* **Required action**
Where the listing below has a line with "Task: Open the Рендеринг menu", write out exactly that line and every line after it, stopping after the line with "Open the notifications bell".

* **Task material**
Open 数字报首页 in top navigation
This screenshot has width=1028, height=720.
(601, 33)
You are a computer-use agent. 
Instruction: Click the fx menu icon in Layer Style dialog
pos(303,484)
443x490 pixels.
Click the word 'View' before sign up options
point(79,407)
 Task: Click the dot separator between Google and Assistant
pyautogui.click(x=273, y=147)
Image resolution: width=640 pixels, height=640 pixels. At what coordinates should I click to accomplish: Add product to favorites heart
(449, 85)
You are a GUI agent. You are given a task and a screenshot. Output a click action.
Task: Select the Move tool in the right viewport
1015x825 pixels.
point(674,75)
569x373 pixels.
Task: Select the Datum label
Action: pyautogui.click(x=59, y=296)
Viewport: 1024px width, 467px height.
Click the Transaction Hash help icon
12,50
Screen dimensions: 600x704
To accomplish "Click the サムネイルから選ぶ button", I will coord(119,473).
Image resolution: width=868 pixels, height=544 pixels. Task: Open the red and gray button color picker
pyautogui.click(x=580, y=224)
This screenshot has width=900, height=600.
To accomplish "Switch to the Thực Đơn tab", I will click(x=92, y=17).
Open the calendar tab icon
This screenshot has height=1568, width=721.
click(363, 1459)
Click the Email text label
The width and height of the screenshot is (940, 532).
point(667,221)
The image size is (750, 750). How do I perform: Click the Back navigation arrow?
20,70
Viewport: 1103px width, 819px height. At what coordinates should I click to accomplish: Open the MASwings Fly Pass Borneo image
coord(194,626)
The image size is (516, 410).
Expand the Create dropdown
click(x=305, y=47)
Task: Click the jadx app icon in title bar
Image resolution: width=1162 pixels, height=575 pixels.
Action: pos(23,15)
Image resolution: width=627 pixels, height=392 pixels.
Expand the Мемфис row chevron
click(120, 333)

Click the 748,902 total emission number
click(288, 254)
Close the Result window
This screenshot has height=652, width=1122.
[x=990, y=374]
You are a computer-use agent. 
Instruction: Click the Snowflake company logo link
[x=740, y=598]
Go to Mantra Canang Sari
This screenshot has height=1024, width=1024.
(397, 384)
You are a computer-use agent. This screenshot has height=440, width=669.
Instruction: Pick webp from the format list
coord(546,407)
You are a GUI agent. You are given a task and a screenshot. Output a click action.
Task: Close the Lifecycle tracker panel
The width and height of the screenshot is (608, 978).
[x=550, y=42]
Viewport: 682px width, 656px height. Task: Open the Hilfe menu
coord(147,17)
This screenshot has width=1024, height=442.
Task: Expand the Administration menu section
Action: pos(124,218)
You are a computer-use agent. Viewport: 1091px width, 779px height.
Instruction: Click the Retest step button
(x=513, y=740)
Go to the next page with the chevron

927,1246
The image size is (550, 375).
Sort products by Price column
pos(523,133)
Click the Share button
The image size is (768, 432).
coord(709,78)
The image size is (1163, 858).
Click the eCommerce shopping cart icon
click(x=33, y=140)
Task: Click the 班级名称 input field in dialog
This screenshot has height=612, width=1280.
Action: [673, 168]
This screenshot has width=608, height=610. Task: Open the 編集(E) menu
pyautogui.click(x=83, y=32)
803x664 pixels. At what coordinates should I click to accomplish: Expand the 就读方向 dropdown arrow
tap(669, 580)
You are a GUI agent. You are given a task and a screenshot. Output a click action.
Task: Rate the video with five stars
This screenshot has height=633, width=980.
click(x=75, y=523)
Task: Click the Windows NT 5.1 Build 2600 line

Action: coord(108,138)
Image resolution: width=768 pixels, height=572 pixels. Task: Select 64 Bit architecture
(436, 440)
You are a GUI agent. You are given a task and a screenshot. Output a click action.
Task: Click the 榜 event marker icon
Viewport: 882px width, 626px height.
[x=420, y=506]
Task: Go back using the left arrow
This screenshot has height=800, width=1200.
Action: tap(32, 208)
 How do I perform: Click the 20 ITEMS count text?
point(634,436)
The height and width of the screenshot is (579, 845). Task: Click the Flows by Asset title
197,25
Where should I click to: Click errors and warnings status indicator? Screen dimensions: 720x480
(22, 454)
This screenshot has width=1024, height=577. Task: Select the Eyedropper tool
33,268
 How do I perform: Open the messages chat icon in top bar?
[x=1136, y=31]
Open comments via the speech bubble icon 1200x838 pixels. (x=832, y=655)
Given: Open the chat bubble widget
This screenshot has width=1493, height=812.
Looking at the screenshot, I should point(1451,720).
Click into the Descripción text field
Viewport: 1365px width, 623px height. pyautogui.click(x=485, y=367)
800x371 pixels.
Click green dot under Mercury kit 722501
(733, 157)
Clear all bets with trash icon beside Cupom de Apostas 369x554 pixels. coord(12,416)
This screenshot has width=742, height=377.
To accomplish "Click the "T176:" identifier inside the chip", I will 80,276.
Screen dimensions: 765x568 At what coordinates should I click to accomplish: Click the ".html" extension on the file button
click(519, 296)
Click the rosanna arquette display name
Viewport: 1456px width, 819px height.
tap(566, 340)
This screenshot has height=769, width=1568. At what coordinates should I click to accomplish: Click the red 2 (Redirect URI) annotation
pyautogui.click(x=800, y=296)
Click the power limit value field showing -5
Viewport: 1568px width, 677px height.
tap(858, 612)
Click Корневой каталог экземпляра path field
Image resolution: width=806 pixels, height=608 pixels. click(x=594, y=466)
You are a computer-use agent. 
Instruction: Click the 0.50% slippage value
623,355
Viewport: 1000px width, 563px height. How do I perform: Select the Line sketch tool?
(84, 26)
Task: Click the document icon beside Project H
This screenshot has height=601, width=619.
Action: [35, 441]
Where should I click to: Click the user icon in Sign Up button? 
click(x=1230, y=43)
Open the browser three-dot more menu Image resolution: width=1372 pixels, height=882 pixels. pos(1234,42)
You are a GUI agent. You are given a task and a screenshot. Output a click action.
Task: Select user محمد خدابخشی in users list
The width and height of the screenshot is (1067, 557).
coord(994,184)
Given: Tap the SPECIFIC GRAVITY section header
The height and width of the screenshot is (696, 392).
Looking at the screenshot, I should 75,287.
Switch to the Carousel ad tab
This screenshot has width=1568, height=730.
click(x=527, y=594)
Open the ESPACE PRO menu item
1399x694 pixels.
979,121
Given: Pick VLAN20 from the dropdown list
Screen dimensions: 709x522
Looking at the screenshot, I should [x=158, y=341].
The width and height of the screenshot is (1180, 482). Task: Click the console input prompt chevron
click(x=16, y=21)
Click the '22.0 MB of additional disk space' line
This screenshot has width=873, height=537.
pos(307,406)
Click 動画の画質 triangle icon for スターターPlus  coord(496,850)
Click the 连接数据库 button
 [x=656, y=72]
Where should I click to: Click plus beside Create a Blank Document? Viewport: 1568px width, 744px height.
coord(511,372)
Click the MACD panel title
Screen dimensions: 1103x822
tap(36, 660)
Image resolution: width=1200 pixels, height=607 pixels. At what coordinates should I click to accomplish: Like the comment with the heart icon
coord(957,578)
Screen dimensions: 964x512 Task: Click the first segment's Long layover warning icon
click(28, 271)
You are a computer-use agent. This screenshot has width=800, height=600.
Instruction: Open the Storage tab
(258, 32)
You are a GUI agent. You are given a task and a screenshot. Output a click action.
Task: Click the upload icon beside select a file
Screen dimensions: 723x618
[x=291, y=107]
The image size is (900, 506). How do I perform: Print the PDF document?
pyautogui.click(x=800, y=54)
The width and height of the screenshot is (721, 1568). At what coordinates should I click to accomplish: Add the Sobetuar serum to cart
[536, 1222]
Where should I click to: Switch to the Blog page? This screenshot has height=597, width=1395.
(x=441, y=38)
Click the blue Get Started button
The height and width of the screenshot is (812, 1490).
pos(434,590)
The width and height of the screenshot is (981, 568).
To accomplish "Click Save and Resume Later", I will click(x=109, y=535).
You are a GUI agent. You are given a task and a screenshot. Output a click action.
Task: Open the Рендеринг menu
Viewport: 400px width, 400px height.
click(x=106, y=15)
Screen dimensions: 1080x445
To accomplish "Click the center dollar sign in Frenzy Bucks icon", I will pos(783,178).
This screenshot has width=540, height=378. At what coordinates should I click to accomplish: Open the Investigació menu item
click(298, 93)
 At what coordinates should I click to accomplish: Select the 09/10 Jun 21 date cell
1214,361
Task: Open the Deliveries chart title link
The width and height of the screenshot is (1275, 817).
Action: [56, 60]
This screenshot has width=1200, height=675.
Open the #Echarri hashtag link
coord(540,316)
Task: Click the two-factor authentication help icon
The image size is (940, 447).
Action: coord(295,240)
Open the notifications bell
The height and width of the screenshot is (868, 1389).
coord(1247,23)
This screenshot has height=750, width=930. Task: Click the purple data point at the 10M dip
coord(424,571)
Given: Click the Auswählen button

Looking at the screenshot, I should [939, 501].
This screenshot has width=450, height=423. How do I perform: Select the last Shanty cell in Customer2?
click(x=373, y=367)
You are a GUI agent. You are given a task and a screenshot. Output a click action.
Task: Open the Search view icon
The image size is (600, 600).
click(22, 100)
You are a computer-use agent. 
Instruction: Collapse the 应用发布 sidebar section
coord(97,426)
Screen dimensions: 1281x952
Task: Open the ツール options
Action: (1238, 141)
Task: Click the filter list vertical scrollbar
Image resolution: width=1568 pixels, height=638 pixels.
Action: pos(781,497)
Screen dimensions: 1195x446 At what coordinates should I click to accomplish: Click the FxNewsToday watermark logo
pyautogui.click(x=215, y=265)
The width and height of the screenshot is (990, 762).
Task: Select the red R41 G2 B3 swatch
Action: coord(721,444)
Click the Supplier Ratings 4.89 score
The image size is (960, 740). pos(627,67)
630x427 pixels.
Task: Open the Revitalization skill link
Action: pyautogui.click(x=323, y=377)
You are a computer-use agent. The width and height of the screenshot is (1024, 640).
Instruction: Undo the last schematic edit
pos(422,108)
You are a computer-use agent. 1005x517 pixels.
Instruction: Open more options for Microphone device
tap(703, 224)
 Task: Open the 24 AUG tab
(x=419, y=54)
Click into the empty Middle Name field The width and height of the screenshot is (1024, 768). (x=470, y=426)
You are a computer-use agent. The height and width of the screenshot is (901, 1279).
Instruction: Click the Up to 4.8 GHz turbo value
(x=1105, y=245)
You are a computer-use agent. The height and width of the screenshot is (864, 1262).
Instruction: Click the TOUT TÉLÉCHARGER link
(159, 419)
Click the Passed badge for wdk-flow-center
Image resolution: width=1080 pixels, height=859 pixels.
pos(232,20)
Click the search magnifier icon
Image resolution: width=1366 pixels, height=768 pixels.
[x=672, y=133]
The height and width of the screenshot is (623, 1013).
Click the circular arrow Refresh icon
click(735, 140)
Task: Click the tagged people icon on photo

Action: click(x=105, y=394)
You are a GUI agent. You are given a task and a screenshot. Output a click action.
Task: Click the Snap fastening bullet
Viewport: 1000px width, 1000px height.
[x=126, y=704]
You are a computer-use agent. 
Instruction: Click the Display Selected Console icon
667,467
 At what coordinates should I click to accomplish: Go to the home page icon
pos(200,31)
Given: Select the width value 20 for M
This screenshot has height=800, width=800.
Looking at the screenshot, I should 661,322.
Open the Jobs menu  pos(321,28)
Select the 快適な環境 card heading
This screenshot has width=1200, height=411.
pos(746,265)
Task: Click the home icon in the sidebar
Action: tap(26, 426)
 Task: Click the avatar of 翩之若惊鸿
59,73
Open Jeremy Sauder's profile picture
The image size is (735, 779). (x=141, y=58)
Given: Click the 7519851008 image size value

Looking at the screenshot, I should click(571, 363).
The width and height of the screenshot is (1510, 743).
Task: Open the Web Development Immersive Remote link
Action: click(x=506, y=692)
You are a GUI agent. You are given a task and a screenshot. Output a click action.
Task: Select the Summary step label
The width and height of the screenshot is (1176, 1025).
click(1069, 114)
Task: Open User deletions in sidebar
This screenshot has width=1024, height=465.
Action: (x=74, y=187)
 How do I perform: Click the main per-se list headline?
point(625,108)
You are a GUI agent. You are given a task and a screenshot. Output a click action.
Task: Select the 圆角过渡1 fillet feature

* **Answer space**
Task: Open the Рендеринг menu
Viewport: 400px width, 400px height.
click(x=106, y=15)
Screen dimensions: 1080x445
To accomplish "Click the center dollar sign in Frenzy Bucks icon", I will pos(783,178).
This screenshot has width=540, height=378. At what coordinates should I click to accomplish: Open the Investigació menu item
click(298, 93)
 At what coordinates should I click to accomplish: Select the 09/10 Jun 21 date cell
1214,361
Task: Open the Deliveries chart title link
The width and height of the screenshot is (1275, 817).
Action: [56, 60]
This screenshot has width=1200, height=675.
Open the #Echarri hashtag link
coord(540,316)
Task: Click the two-factor authentication help icon
The image size is (940, 447).
Action: coord(295,240)
Open the notifications bell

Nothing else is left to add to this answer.